Impedance matching is needed only where the wavelength of the signal comes close to the length of the cable transporting that signal. Electrical signals travel with almost the speed of light through cables, for the highest audio frequency (giving the shortest wavelength) the wavelength is about 15 km. I'm guessing that your cables aren't that long.

Impedance matching is needed to prevent signals reflecting and distorting them. This is usually only relevant for high frequency signals, not audio (exception: analog telephone lines).

In my opinion the "impedance matching" for audio amplifiers is really better understood as: "Can this amplifier drive this speaker?"

Example: some amplifiers are only suitable for 4 and 8 ohm speakers. Using it with 2 ohm speakers (or two 4 ohm speakers in parallel) can give issues.

For headphones this is almost never an issue unless the impedance of the headphone is very low (less than 10 ohms) or very high (600 ohms). And even then, if there is a "mismatch" the maximum volume might be reduced.

Usually home audio amplifiers drive the headphone output from the speaker output via series resistors to give a bit of protection against overloading the headphones as they need a lot less power than the speakers. Because of this almost any headphone can be driver from a home audio amplifier.
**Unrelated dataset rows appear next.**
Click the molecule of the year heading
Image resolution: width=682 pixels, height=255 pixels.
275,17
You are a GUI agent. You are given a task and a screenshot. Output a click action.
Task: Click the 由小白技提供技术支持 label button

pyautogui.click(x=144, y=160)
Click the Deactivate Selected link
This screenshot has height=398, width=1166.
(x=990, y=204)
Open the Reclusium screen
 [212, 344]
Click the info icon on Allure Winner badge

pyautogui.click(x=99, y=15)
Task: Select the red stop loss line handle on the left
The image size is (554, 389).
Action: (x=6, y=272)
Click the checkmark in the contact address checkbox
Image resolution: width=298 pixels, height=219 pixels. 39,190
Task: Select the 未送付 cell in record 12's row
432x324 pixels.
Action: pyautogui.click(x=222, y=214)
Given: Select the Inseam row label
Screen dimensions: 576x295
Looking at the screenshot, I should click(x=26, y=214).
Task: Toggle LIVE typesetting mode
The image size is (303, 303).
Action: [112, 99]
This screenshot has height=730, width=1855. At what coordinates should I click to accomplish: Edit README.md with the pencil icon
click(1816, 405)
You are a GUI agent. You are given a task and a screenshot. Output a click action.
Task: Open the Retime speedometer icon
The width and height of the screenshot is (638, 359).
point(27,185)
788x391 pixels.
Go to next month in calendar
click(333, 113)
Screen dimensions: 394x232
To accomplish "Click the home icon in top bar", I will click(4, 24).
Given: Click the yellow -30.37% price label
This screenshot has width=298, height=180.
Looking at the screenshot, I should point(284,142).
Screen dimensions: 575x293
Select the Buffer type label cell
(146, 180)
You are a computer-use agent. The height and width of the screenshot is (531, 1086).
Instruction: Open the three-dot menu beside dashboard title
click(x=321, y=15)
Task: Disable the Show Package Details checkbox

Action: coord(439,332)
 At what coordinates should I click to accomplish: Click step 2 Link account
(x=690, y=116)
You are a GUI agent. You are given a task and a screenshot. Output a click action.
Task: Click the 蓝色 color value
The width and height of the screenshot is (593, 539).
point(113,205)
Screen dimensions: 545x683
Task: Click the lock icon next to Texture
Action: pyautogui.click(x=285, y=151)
Mobile devices running on batteries cannot deliver so much power and voltage so overloading is less of an issue. Since the output voltage on these devices is limited I recommend using low impedance headphones, 30 or 50 ohms would be a good choice.

In either case, you do not have to worry about impedance matching, it is really a non-issue for headphones.

Sidenote:

For speakers the output impedance of the amplifier is relevant. The usual recommendation is that the amplifier needs a low output impedance. The lower the better as that will give it better "control" over the speaker. This is not impedance matching, it is actually a "best mismatch" situation as amplifier output impedance ( < 0.1 ohms) and speaker impedance (> 4 ohms) are not the same.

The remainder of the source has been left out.